In the wake of so many crises, everyone is searching for explanations. Politicians, pundits, and ordinary people are asking, “What more could have been done to prevent this disaster, or better prepare for it?” Strengthening public health is one important answer — but across the country, health departments are seriously underfunded.

In California, people with asthma, pneumonia, and other pulmonary diseases remain at high risk due to smoke exposure. The death toll has reached 29, experts predict that thousands will ultimately die from inhaling the toxic smoke, and many more will undoubtedly suffer. In California, North Carolina, and Tennessee, the displacement of families raises tough questions: Where will people live? Where and when will children go back to school? How will people go back to work or find jobs? Even for people who can remain in their homes, work, and attend school, these disasters have lingering impacts long after the news cycle has moved on. Besides the physical damage they leave in their path, they fuel an already significant mental health crisis.

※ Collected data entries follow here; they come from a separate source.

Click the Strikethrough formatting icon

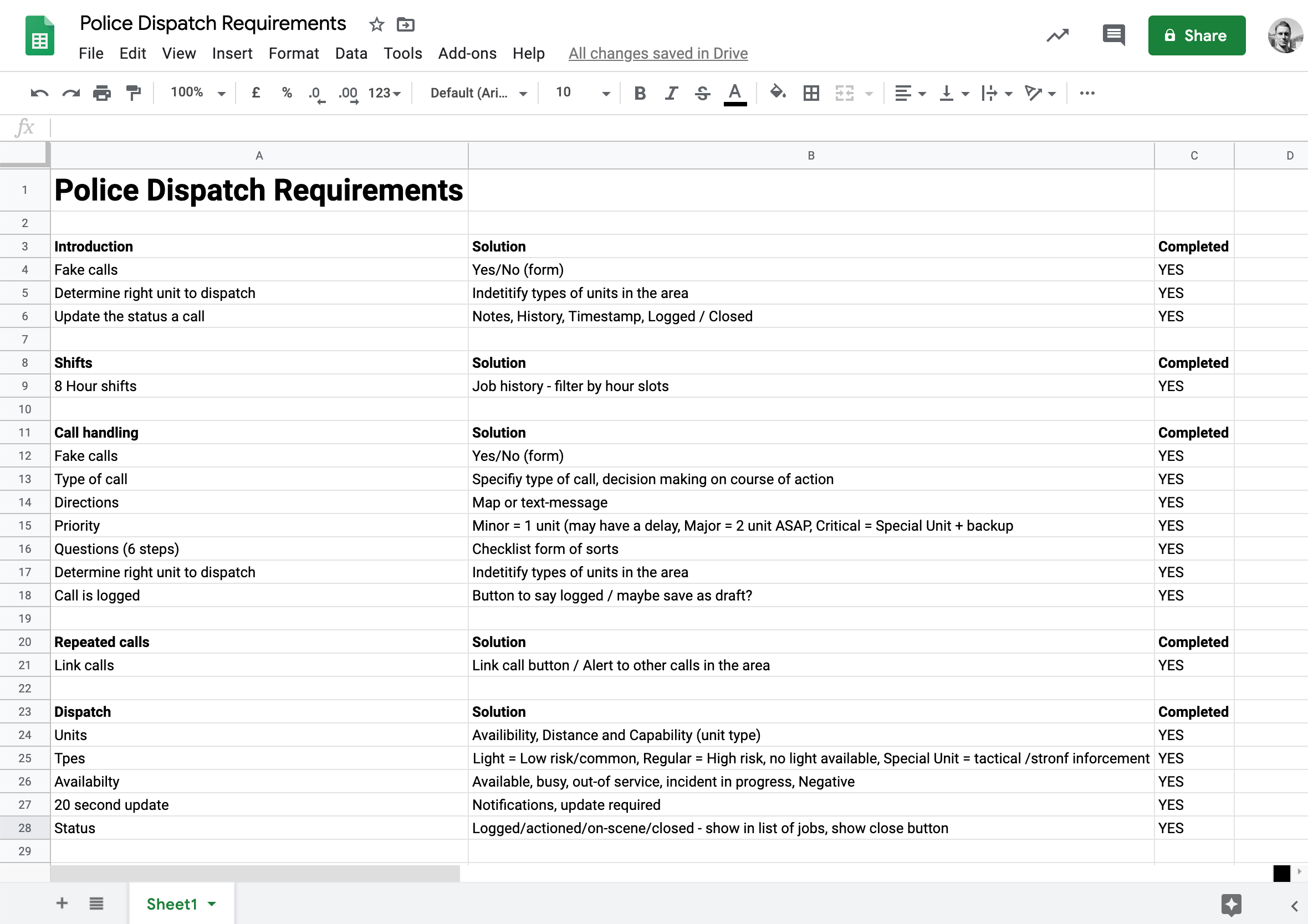click(702, 92)
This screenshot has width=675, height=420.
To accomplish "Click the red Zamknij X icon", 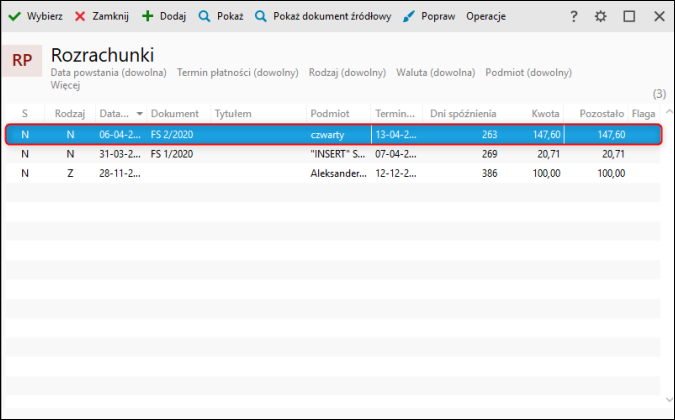I will tap(80, 16).
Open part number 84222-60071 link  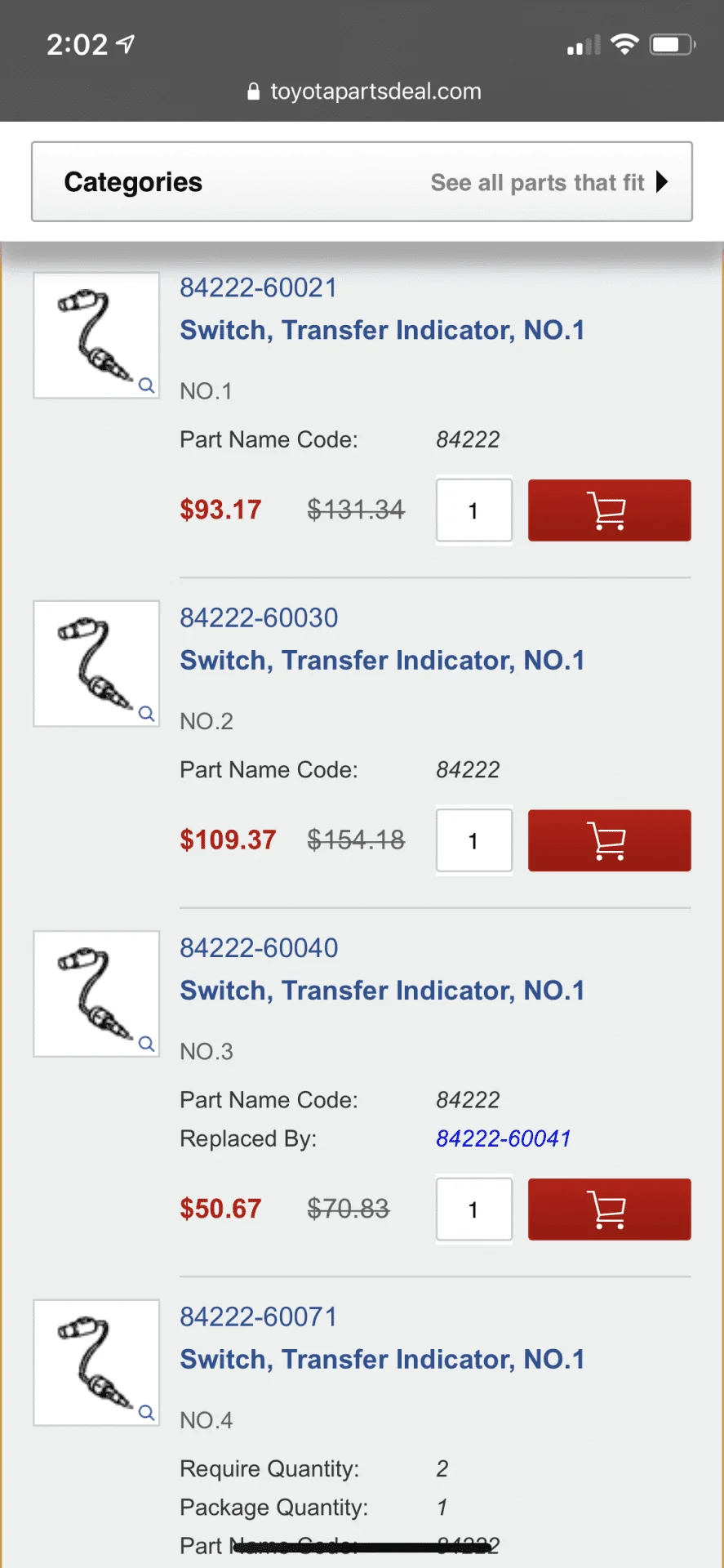coord(258,1316)
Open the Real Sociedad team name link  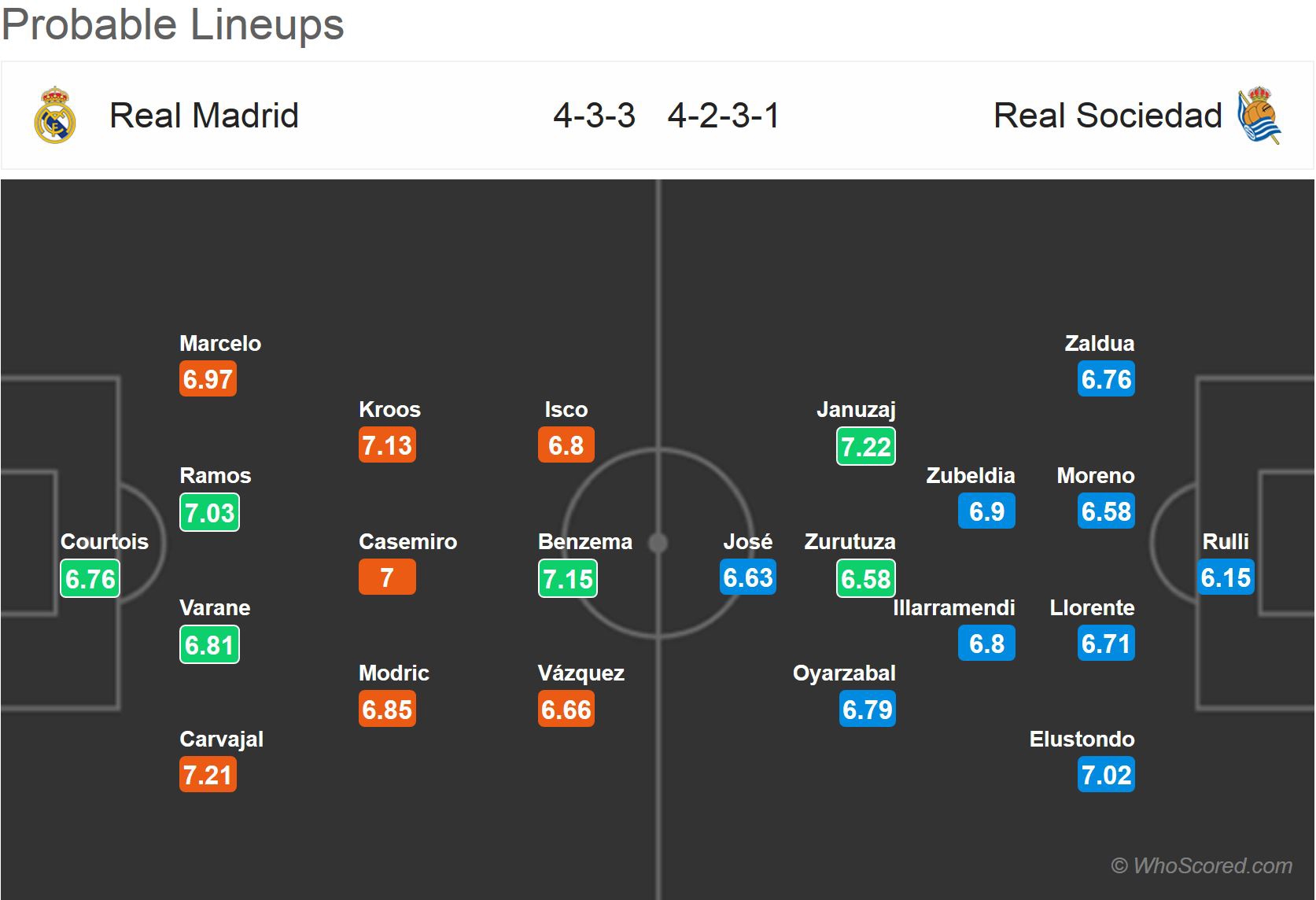coord(1108,116)
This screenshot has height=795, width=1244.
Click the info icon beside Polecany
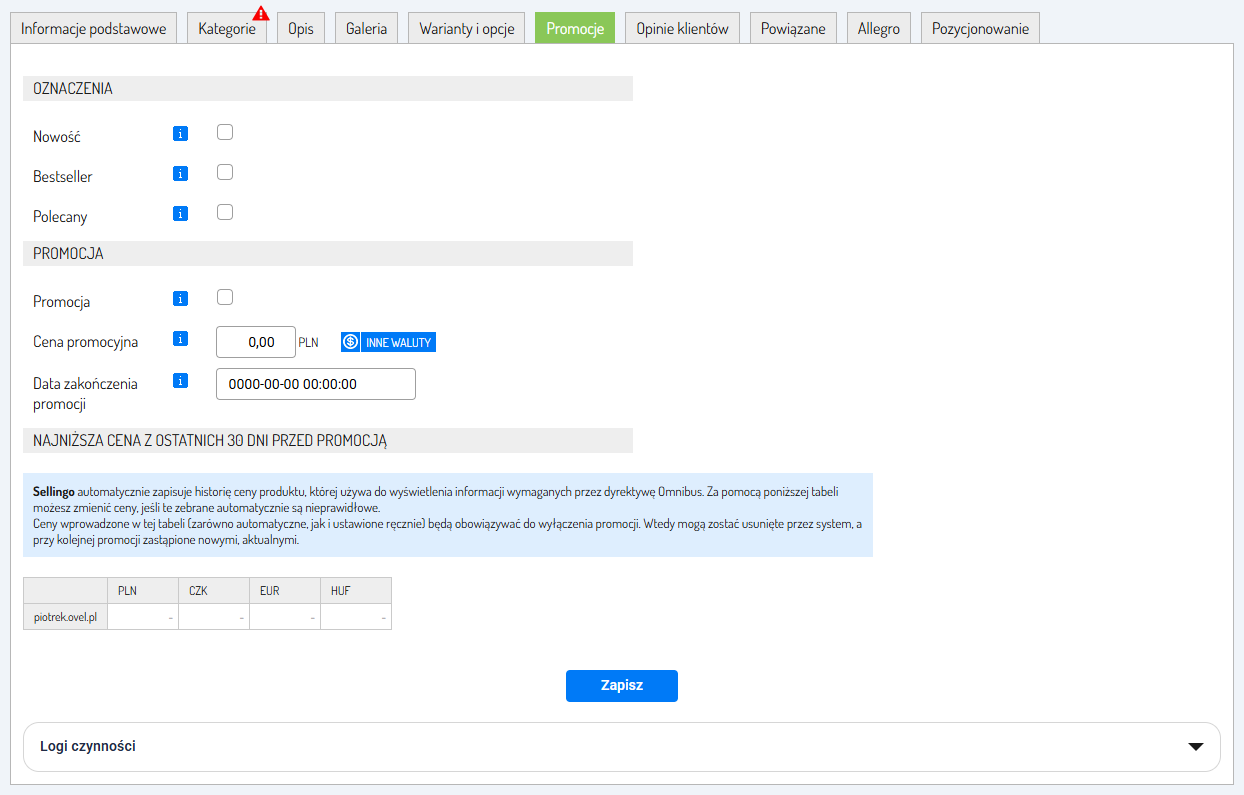pyautogui.click(x=180, y=213)
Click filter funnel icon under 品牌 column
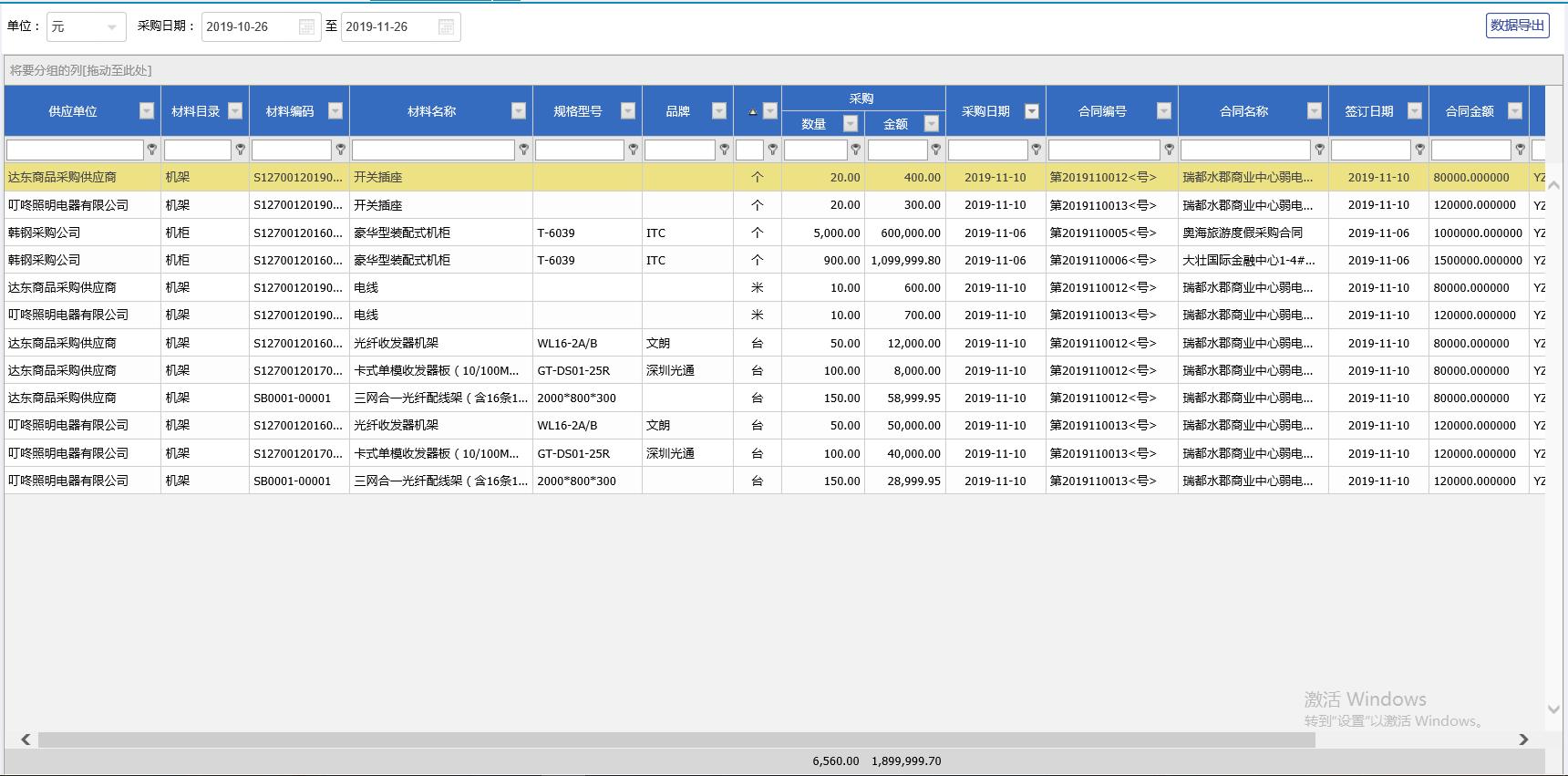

Over the last few years, the federal government has funded local efforts to mitigate health impacts due to wildfires — providing grants to enhance air quality in public buildings, for instance, and initiating programs to ensure wildland firefighters are receiving quality mental health care. Still, federal funding for natural disasters is often reactionary, not preparatory — and quickly fades as headlines do. Natural disasters are growing stronger and more frequent. Innovative public health programs, from septic safety campaigns during hurricanes to outreach to vulnerable populations ahead of tornadoes, are critical to preparation.

Public health is also critical to reducing incidents of violence. Nationwide, health departments are drawing on data to identify risk factors and develop more effective prevention strategies for their communities. In 2022, Republicans and Democrats in Congress passed legislation to implement some strategies pertaining to gun safety, such as state crisis intervention court proceedings and school safety support. Consistent investments will yield considerable returns. According to experts, every dollar invested in community violence intervention programs yields $41 in community savings for medical and legal expenses.

The ROI is similar for epidemics. So far, only one person has died from H5N1, but one million died from COVID-19. I’m an epidemiologist by trade. I’ve worked in health departments in Georgia, Texas, and Pennsylvania — and I can say with confidence that there isn’t one department in this country that is completely ready for another pandemic. Some preparation measures were passed in 2022, as part of the bipartisan PREVENT Pandemics Act, including public health programs aimed at strengthening the supply chain and enhancing data collection. Coordination among health departments will be vital in our pandemic strategy moving forward. According to a recent poll released by the de Beaumont Foundation and Harvard T.H. Chan School of Public Health, most Americans would support COVID-era policies during a future pandemic, including masking, closures, and vaccination requirements. But to implement with minimal disruption, health departments must be in a constant state of readiness.

Some may note that in the current political climate, such preparation may prove impossible. But public health has often brought leaders on both sides of the aisle together. Legislation was passed to provide care to veterans exposed to burn pits, combat the opioid epidemic, provide COVID-19 relief, and reduce gender-based violence. The challenge isn’t polarization; it’s timing. Preparation and prevention are both urgent and important — and we must encourage action before an emergency, not only during or after.

Last week President Trump appointed Gerald Parker to lead the White House Office of Pandemic Preparedness and Response Policy. I’m hopeful that his decades of experience working in both Democratic and Republican administrations – in the Departments of Defense, Homeland Security, and Health and Human Services – will allow him to bring leaders to meet our shared needs.

We are just over a month into the year, and we’ve already experienced such loss. The impact of these tragedies is clear; the need for public health investment must be equally so. Because every emergency is a public health emergency.